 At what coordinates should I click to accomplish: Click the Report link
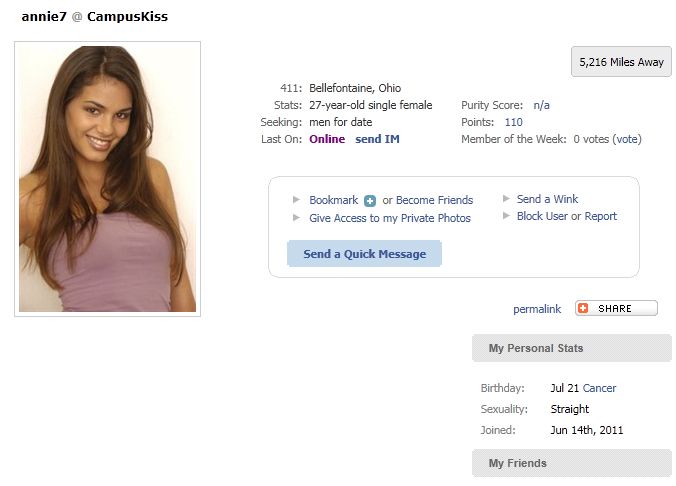click(601, 216)
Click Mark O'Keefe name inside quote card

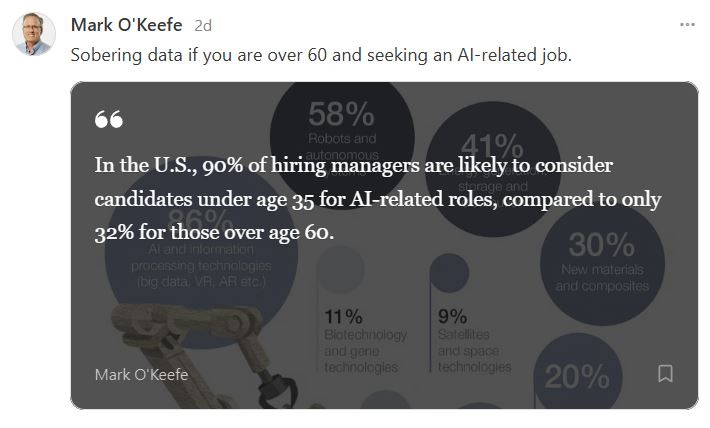(141, 375)
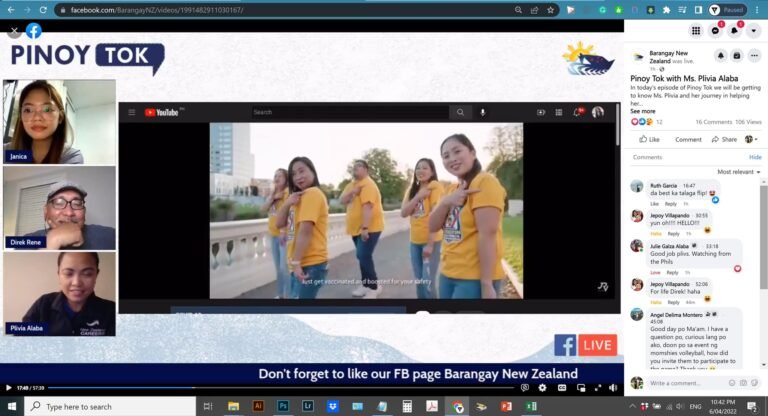Click the Write a comment field

click(x=686, y=383)
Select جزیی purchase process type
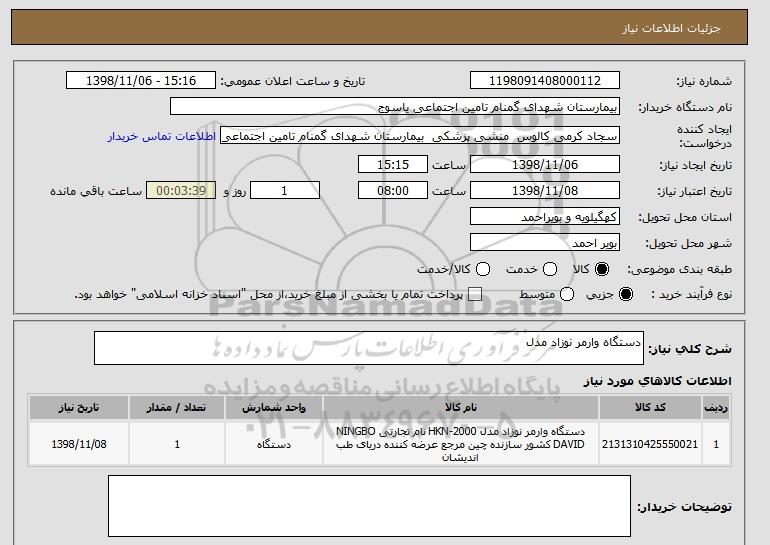 click(627, 294)
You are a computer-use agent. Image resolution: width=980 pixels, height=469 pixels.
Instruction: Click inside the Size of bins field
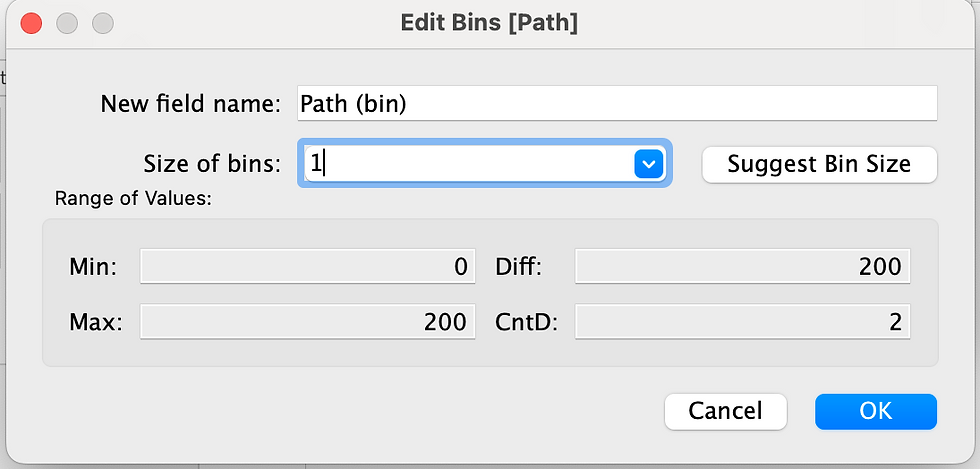pyautogui.click(x=469, y=164)
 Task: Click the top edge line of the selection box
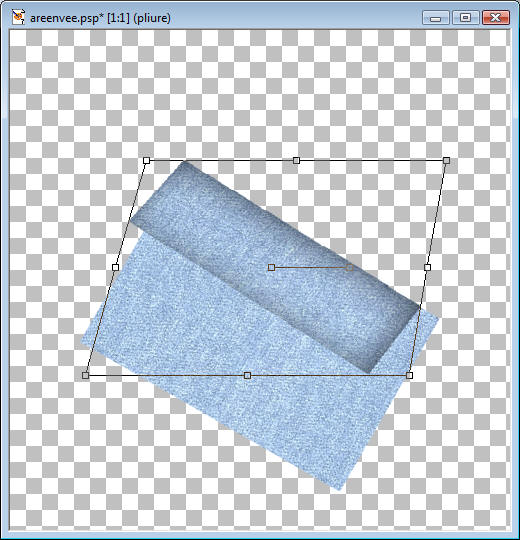(x=220, y=160)

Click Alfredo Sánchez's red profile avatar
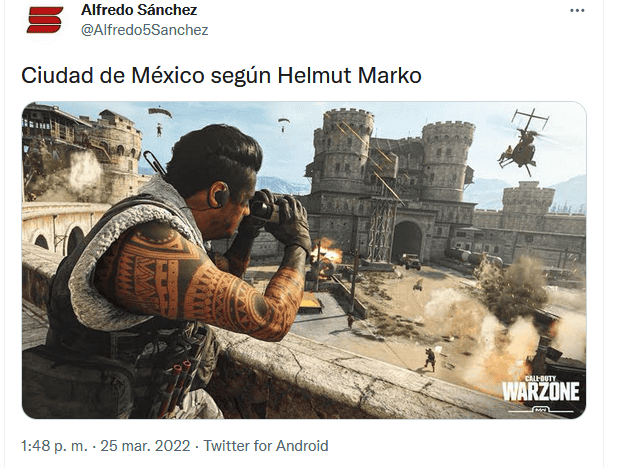click(x=44, y=20)
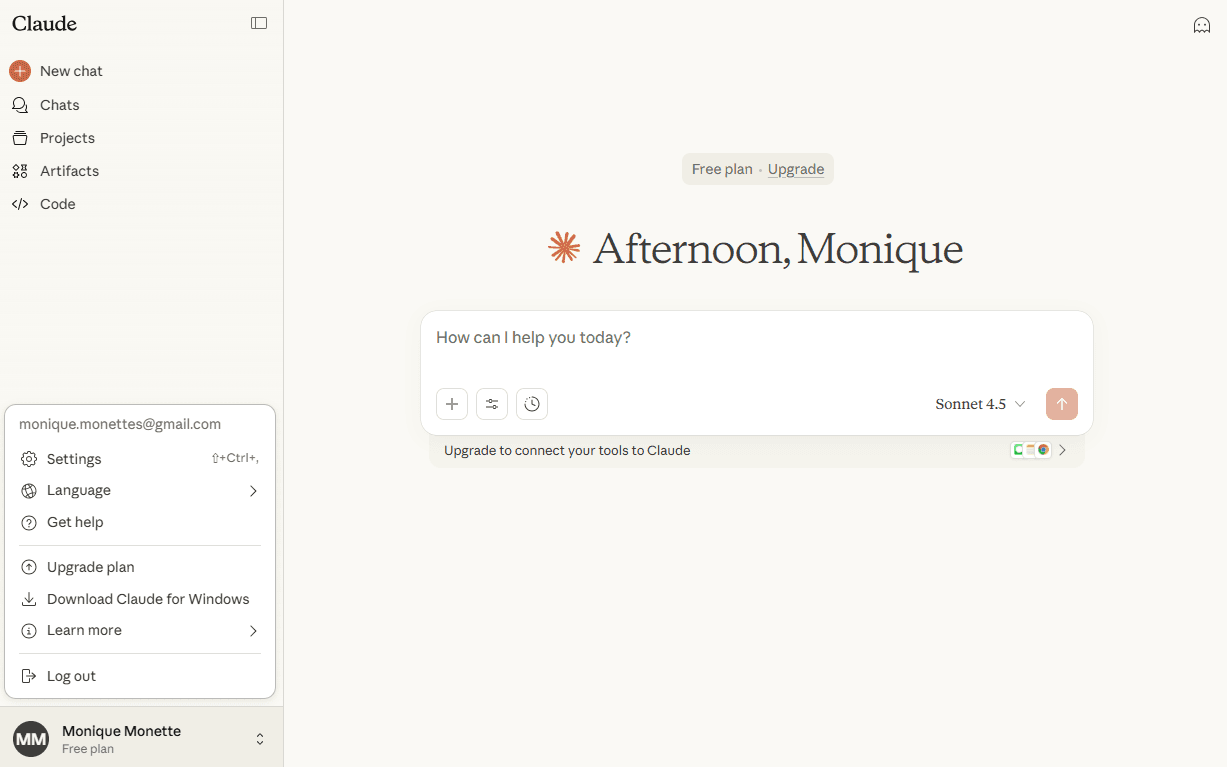Click the Upgrade link beside Free plan
The height and width of the screenshot is (767, 1227).
point(796,169)
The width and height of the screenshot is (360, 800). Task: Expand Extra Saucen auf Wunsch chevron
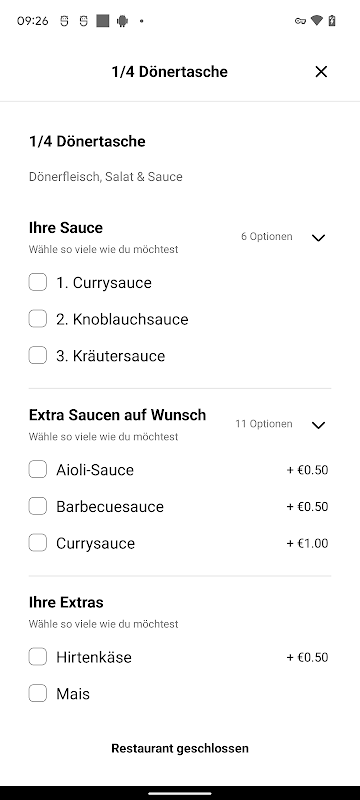(318, 424)
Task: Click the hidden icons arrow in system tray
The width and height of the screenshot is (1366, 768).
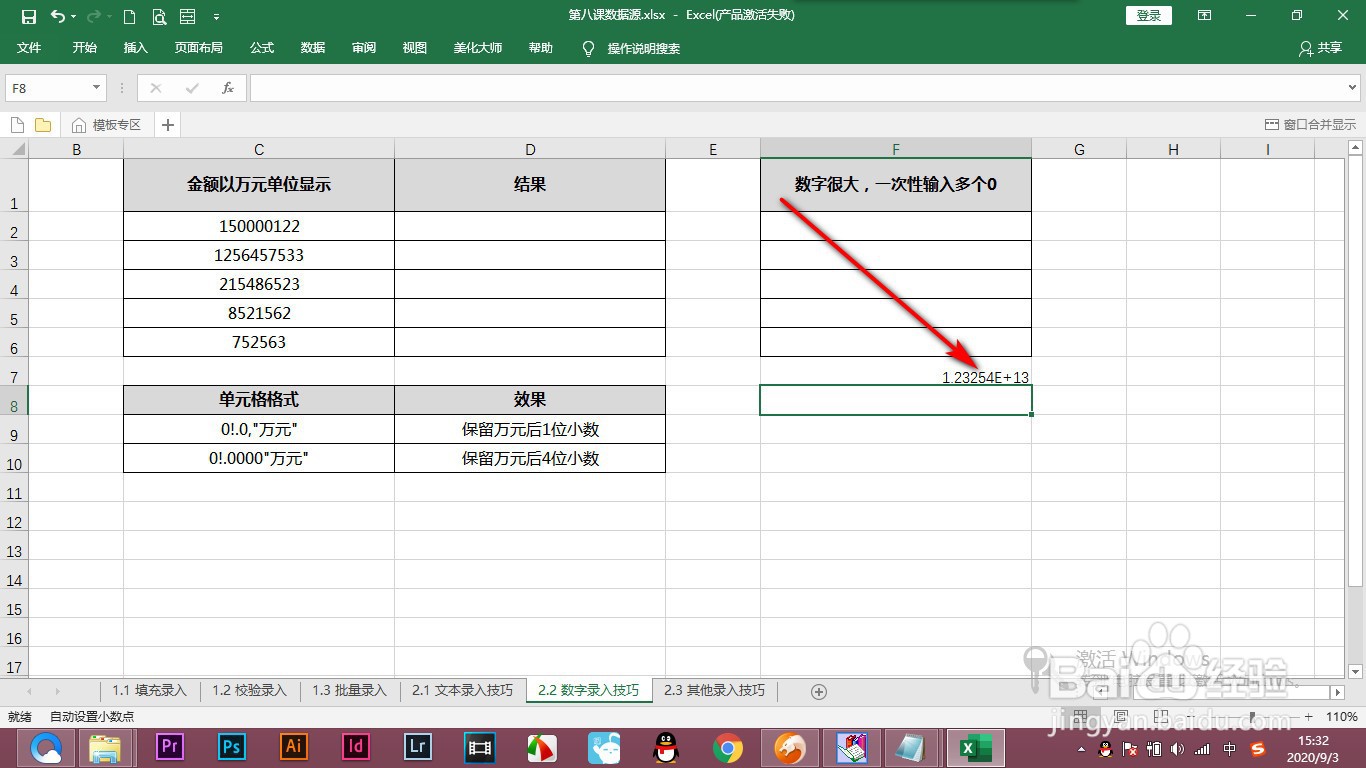Action: tap(1082, 747)
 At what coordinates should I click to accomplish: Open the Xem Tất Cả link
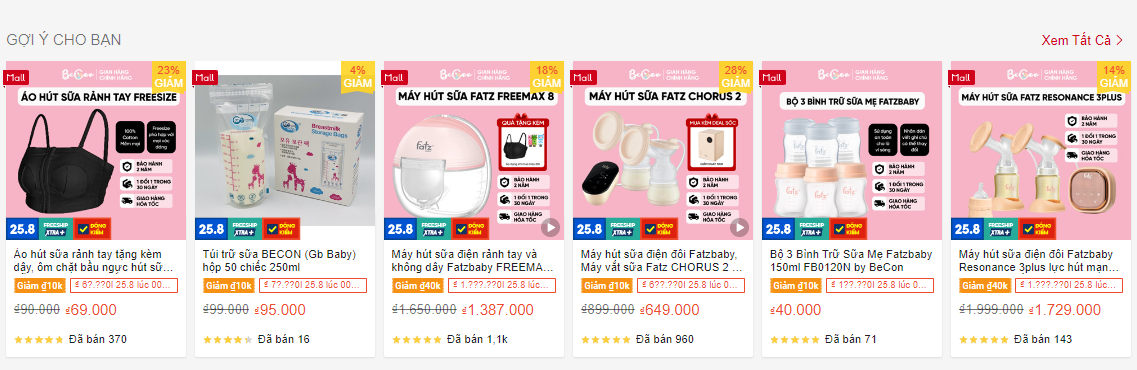(1076, 40)
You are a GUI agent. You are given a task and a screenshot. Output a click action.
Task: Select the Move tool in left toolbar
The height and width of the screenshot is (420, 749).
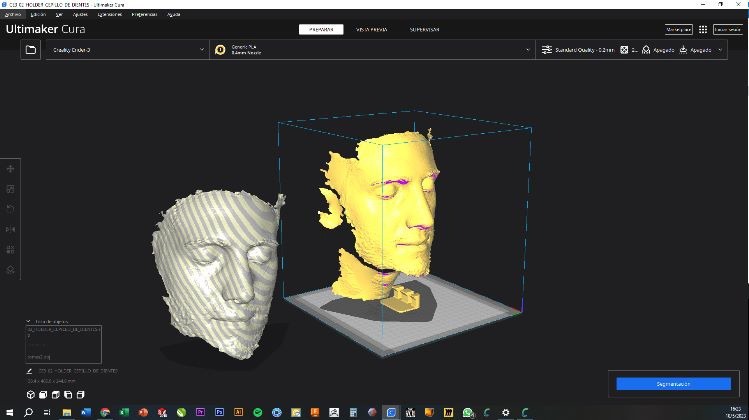[x=10, y=169]
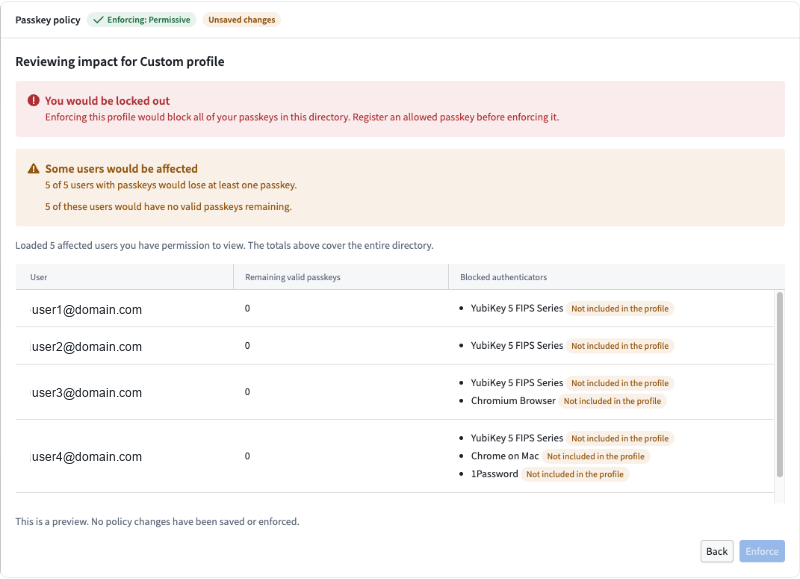Screen dimensions: 800x579
Task: Click the Not included tag beside Chrome on Mac
Action: click(x=595, y=457)
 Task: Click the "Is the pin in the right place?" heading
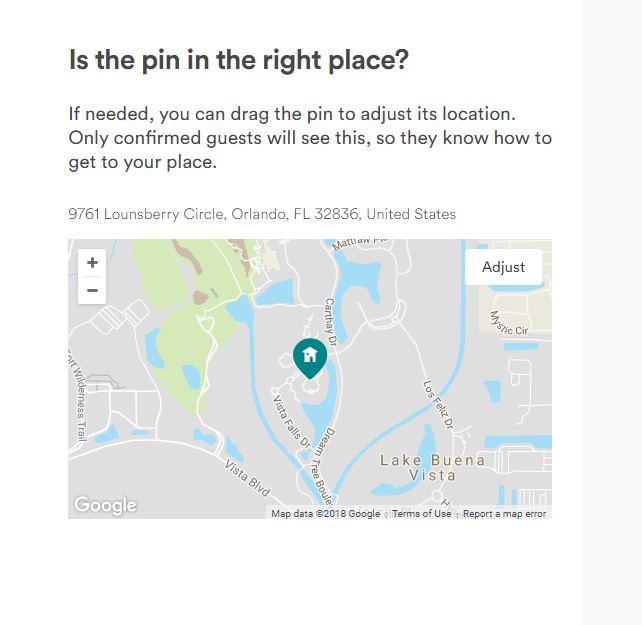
--------------------
* [WHAT IS BEING ASKED]: Please produce an exact copy of the listing, omitting the pictures.

* [YOUR SOLUTION]:
 At what coordinates should I click to accomplish: Click the Report link
click(601, 216)
Click Mark O'Keefe name inside quote card

(141, 375)
Click the Write a comment field

click(x=686, y=383)
Select جزیی purchase process type
 click(627, 294)
You are a computer-use agent. Image resolution: width=980 pixels, height=469 pixels.
Instruction: Click inside the Size of bins field
pyautogui.click(x=469, y=164)
 Task: Click the top edge line of the selection box
(x=220, y=160)

Click Alfredo Sánchez's red profile avatar
click(x=44, y=20)
Click the Upgrade link beside Free plan
The height and width of the screenshot is (767, 1227).
point(796,169)
The width and height of the screenshot is (360, 800). Task: Expand Extra Saucen auf Wunsch chevron
(318, 424)
Task: Click the hidden icons arrow in system tray
The width and height of the screenshot is (1366, 768).
Action: tap(1082, 747)
 At what coordinates should I click to accomplish: Open the Xem Tất Cả link
(1076, 40)
You are a GUI agent. You are given a task and a screenshot. Output a click action.
Task: Select the Move tool in left toolbar
The height and width of the screenshot is (420, 749).
[x=10, y=169]
Screen dimensions: 800x579
Task: Click the Not included tag beside Chrome on Mac
Action: click(x=595, y=457)
 Task: Click the "Is the pin in the right place?" heading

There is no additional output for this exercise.